There’s a lot more to gardening than simply sowing your seeds, giving them water, and sitting back to watch your garden flourish. 

For your garden to truly thrive, you need to use a variety of tools and soil amendments. These tools include fertilizer, mulch, compost, and topsoil to ensure that your soil is supporting optimum plant growth. 

In fact, mulch, compost, and topsoil are like the ‘holy trinity’ of gardening. Each of these helps fortify soil and ensure that plants are protected, fed, healthy, and happy. 

Perhaps because each is connected to improving the quality of soil, some gardeners tend to use each substance interchangeably, especially compost and topsoil. 

However, if you want to be sure to have the best gardening results, take some time to understand the differences between compost and topsoil. 

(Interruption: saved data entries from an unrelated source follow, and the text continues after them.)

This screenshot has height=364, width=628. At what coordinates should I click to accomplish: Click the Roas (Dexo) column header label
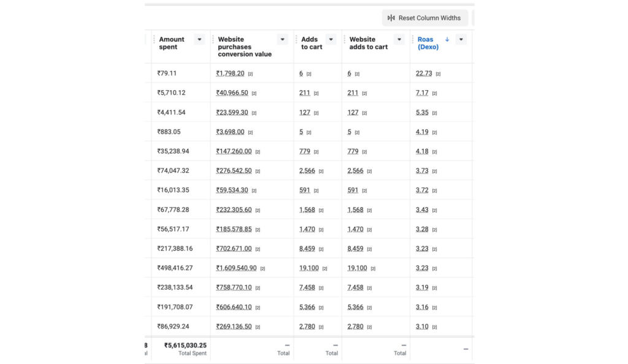[x=428, y=43]
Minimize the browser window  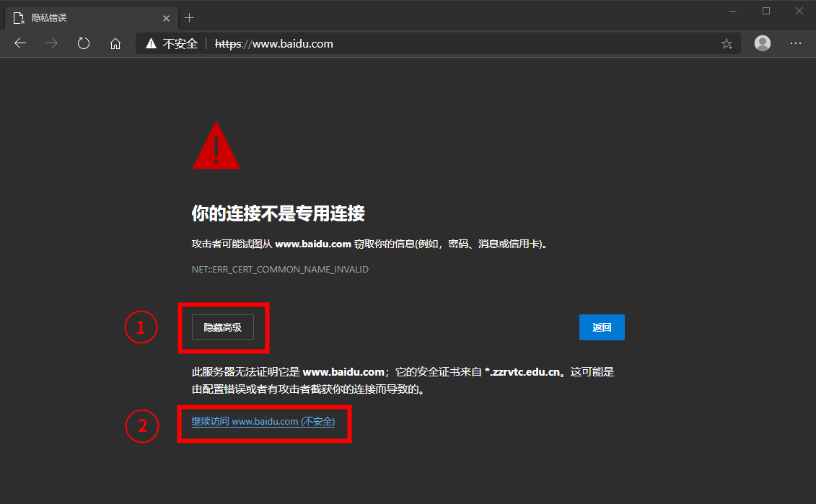pyautogui.click(x=733, y=11)
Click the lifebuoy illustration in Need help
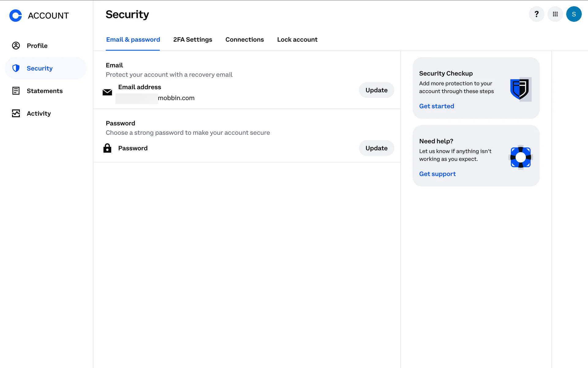The image size is (588, 368). 520,157
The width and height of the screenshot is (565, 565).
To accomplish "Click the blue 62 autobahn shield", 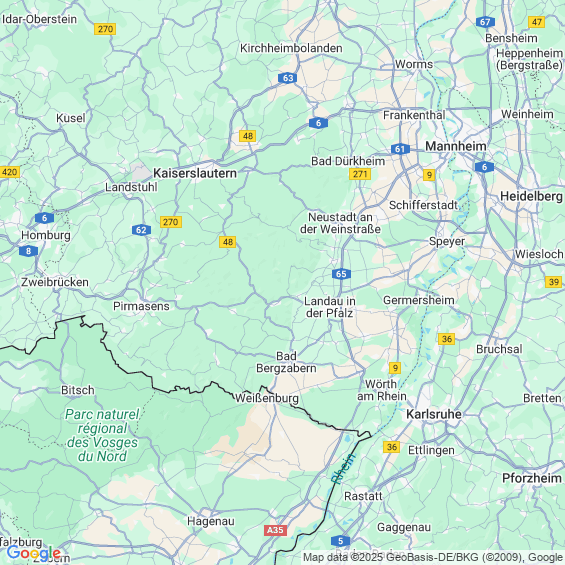I will pos(141,230).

This article will help you make an informed decision about whether you need to be using compost and topsoil in each of your gardening endeavors. 

What is Compost?

Compost is organic matter that has been broken down to its smallest particle. Compost is used as a soil amendment or soil conditioner, as it enriches the soil with nutrients, allowing plants better access to the nutrition they need to thrive. 

In addition to this, compost also improves soil’s structure, impacting the way it retains water. The substance is known as ‘black gold’ in gardening circles. Compost is a time-tested way to improve the quality of your soil; it was even used in the ancient Roman Empire! 

How is Compost Made? 

As well as being highly beneficial for your garden, compost is also great for the environment as a whole. 

This is because you can use all organic waste to make compost, which saves it from ending up in a landfill. Compost can be made from almost any organic waste from food scraps to manure to wood chips. 

Compost can be either homemade or commercial. Homemade compost is made using cold or hot composting. 

Meanwhile, commercially made compost can be made using a variety of methods, including in-vessel composting, windrow composting, and static pile composting. 

Other methods of composting are composting toilets, which process human waste into compost and vermicomposting, which uses worms to break down organic matter. 

What is Topsoil?

Soil, which is a complex mixture of air, water, gases, and organic matter, is the foundation of every garden. 

In a natural garden, the soil has several different layers; the topsoil, followed by subsoil, followed by rock. 

The topsoil is the top layer of soil in the earth – typically the first five to ten inches of soil. It has more nutrients than all the other layers of soil and is what plants’ roots reach for when they need nourishment. 

Before the agricultural and industrial revolution, topsoil was naturally rich and nutrient-packed. 

However, because of intensive farming, climate change, land clearing, and natural erosion, the quality of topsoil across the world has deteriorated. In most places, when you’re establishing a garden, it is necessary to add topsoil.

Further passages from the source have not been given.